• DOCUMENT EXCERPT:
━━━━━━
22

When solving equations like

$$\begin{align} 4x-4 &=\frac{(2x)^2}{x} \\ -4 &= \frac{4x^2}{x} -4x \\ -4 &= 4x -4x \\[0.2em] -4 &= 0\end{align}$$

using the equality-symbol feels like abuse of notation, since you'll end up with $-4=0$, which is not an equality. For instance I feel it would be better to write

$$\begin{align} 4x-4 &\:\Box\:\frac{(2x)^2}{x} \\ -4 &\:\Box\: \frac{4x^2}{x} -4x \\ -4 &\:\Box\: 4x -4x \\[0.4em] -4 &\:\Box\: 0 \\[0.3em] -4 &\neq 0\end{align}$$

So I was wondering if there's a symbol or any other notations being used when trying to solve such an equation where you don't know if there's an equality?

Frank Vel
  • 5,507
  • 6
    I'm sure a lot of people have wondered about this. I do to, and so did http://math.stackexchange.com/questions/885192/solve-for-undetermined-inequality-symbol and http://math.stackexchange.com/questions/109161/symbol-notation-strategy-for-figuring-out-an-unknown-inequality – David K Sep 19 '14 at 14:00
  • Go ahead and use a box if you want. Maybe you are trying to decide among $<$, $>$, and $=$, for example. Make sure your steps are reversible, and go for it. – GEdgar Sep 19 '14 at 14:03
  • I found your questions when I searched around, but it bothered me that they were for inequalities with > and <, and not inequalities with = and ≠. Your ideas were nice though. – Frank Vel Sep 19 '14 at 14:07
  • I sometimes use a question mark, for instance when comparing two numbers: $\sqrt{2}-1\mathrel{?}1/2$; $\sqrt{2}\mathrel{?}3/2$; $2\sqrt{2}\mathrel{?}3$; $8\mathrel{?}9$ (going to a new line, usually, at the blackboard). So at the end we know that ? is $<$, because we used only transformation that don't change the direction of inequalities. Any symbol is good. – egreg Sep 19 '14 at 15:02

3 Answers3

23

It's perfectly fine to have equality signs.
━━━━━━
• SET TASK A: In the forum thread, what symbol does egreg say he sometimes uses when comparing two numbers?
• SET TASK B: Repeat the part of the forum thread that opens with the words containing "So I was wondering" and closes with "there's an equality?".

• DATA BLOCK:
━━━━━━
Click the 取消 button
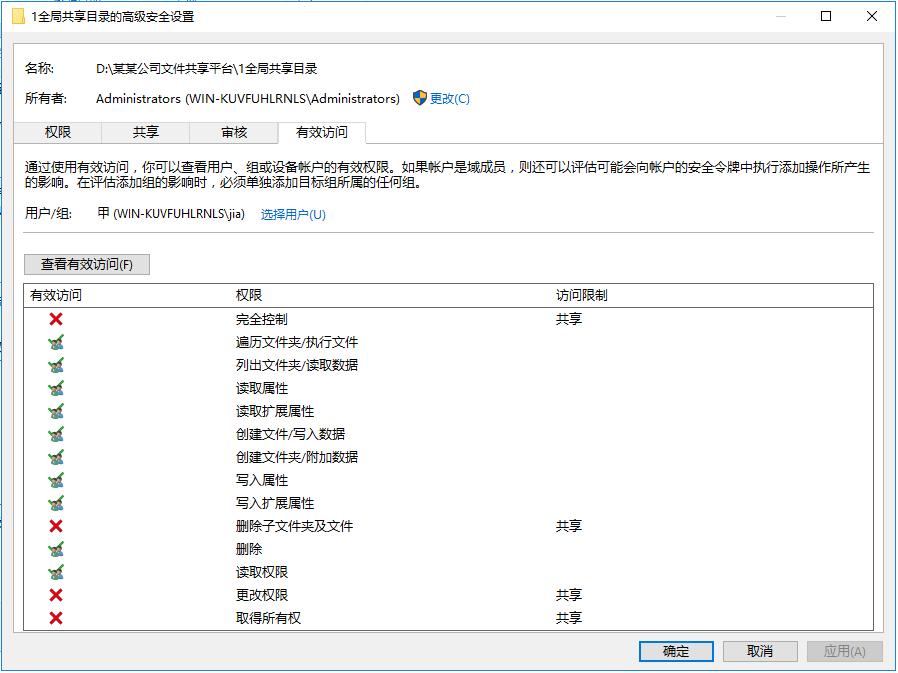 [x=758, y=650]
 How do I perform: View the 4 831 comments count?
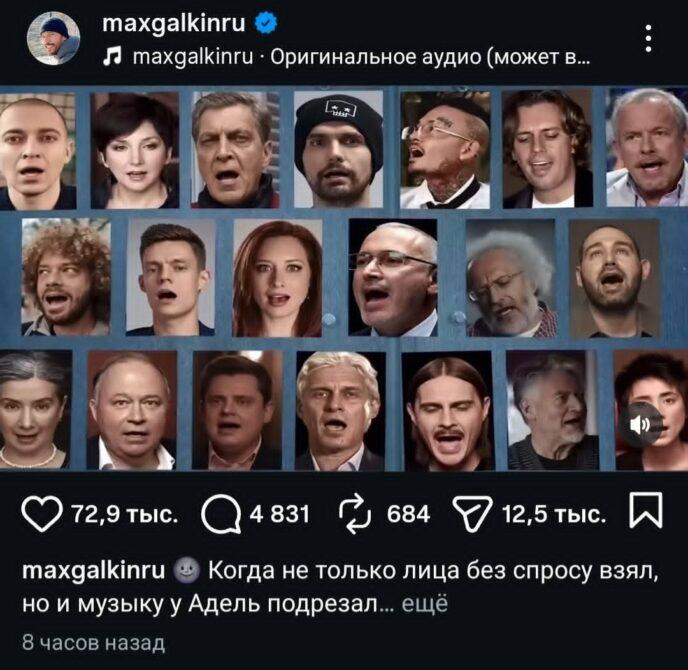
━━━━━━
• WORKED ANSWER A: A question mark.

• WORKED ANSWER B:
So I was wondering if there's a symbol or any other notations being used when trying to solve such an equation where you don't know if there's an equality?